Management, Caribbean Style

Working here in the Caribbean sometimes has an "Alice in Wonderland" feel to it.

That feeling returned when I read the recent reports of two SuperPlus employees being beaten by their managers.

Here are the relevant links to the story:

http://www.jamaicaobserver.com/1
http://www.jamaicaobserver.com/2
http://www.jamaica-gleaner.com/3
http://www.jamaica-gleaner.com/4

Apparently, two employees were caught stealing liquor from the store in Mandeville. They were taken by a group of managers (and including at least one senior manager) to the home of one of the managers. They were bound up, and brutally beaten with a pickaxe and even bitten by a dog.
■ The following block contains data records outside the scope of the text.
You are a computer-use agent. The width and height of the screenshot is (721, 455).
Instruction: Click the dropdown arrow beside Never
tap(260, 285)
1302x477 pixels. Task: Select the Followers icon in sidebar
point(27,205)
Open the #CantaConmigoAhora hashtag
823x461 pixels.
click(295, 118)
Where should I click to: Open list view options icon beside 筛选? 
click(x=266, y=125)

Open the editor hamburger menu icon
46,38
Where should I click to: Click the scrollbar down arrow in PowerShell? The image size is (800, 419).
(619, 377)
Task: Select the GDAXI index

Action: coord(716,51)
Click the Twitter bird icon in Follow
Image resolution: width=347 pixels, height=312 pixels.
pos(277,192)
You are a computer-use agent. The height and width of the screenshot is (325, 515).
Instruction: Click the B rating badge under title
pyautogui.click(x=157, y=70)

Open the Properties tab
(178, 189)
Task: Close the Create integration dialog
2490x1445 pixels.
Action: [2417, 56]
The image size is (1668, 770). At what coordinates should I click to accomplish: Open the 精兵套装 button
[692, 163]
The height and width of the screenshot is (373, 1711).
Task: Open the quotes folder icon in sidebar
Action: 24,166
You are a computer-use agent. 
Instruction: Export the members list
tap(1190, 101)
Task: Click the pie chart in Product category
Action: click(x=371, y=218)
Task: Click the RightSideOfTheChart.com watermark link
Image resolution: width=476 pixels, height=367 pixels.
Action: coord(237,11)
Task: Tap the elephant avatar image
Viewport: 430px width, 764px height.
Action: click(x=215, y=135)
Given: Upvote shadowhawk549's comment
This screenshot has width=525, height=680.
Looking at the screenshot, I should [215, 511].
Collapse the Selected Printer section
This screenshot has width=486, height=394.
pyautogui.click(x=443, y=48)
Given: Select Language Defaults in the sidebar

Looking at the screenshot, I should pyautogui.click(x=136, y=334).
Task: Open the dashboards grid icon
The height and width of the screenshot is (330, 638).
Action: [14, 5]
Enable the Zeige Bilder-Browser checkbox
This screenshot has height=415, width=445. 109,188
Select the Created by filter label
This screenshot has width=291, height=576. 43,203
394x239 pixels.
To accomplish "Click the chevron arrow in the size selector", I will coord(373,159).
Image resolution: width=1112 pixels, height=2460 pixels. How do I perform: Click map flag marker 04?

A demonstration ensued, during which placards were displayed calling for "justice."

In response, the CEO of SuperPlus, Wayne Chen, (whose younger brother's home is alleged to be the scene of the crime) responded with the following, from the Gleaner:

Yesterday, Wayne Chen, CEO of Super Plus Food Stores, described the alleged beatings as "unfortunate and regrettable". In a statement, he said: "Super Plus Food Stores, as standard policy, treats with utmost importance, the welfare and well-being of its employees. The organisation does not condone, encourage or engage in any form of abuse of its employees."

Mr. Chen promised that Super Plus would cooperate fully with the police to ensure the swift resolution of the matter. He added: "Super Plus Food Stores has a long history of excellent employee/management relations. Depending on the outcome of these investigations, Super Plus Food Stores will do what is necessary to ensure that its substantial record of employee development and welfare is maintained."

As of today, the SuperPlus website: www.superplusfoods.com has no mention of the incident, and nothing has been said publicly of the incident by the CEO (that I can find). This chain is the largest of its kind in Jamaica with almost 40 branches.

There is a lot that can be said about this, including the non-reaction of the company's owners, and how best to respond to crises such as this. The text-book answer given by the CEO was as insensitive and remote as those given by other CEO's in a similar position at Enron, Ford or Arthur Andersen. The lack of further public communication speaks volumes.

One can only imagine the impact on the workers, who in true Jamaican style, have taken to the streets in protest. While this may not ever have happened in Trinidad or Barbados, the response was predictably quick, and angry and featured a call for justice.

There is nothing like a perceived injustice to get Jamaicans riled up, and into the streets with placards, taking industrial action and forming unions. A few years ago, a well-liked Vice President at Cable and Wireless was fired and this was quickly followed by a demonstration and the usual placards. He was not unionized, but the feeling to right an injustice is a strong one.

In the case of SuperPlus, I imagine that the CEO is scrambling to find a suitable way to respond. Unfortunately, in our Caribbean society, inertia can cause us to return to business as usual in an instant, just because it is the path of least resistance. After all, what does produce have to do with an employee beating?

In fact, the prevalence of vigilante justice and mob-beating in Jamaica makes me think that there may be many who are sympathetic to the "managerial beaters" and support what they did. Down the street on Constant Spring Road, I can just make out a spot where a man was killed by a mob after throwing acid on a female worker at the Tax Office one morning. It all happened about 50 yards from the police station up the road, and several of her co-workers apparently were involved.

On the other hand, we have the employees of SuperPlus, who I imagine are traumatized. I don't know what kind of management intervention to make in a case like this, but I am sure that working at SuperPlus will never be the same again.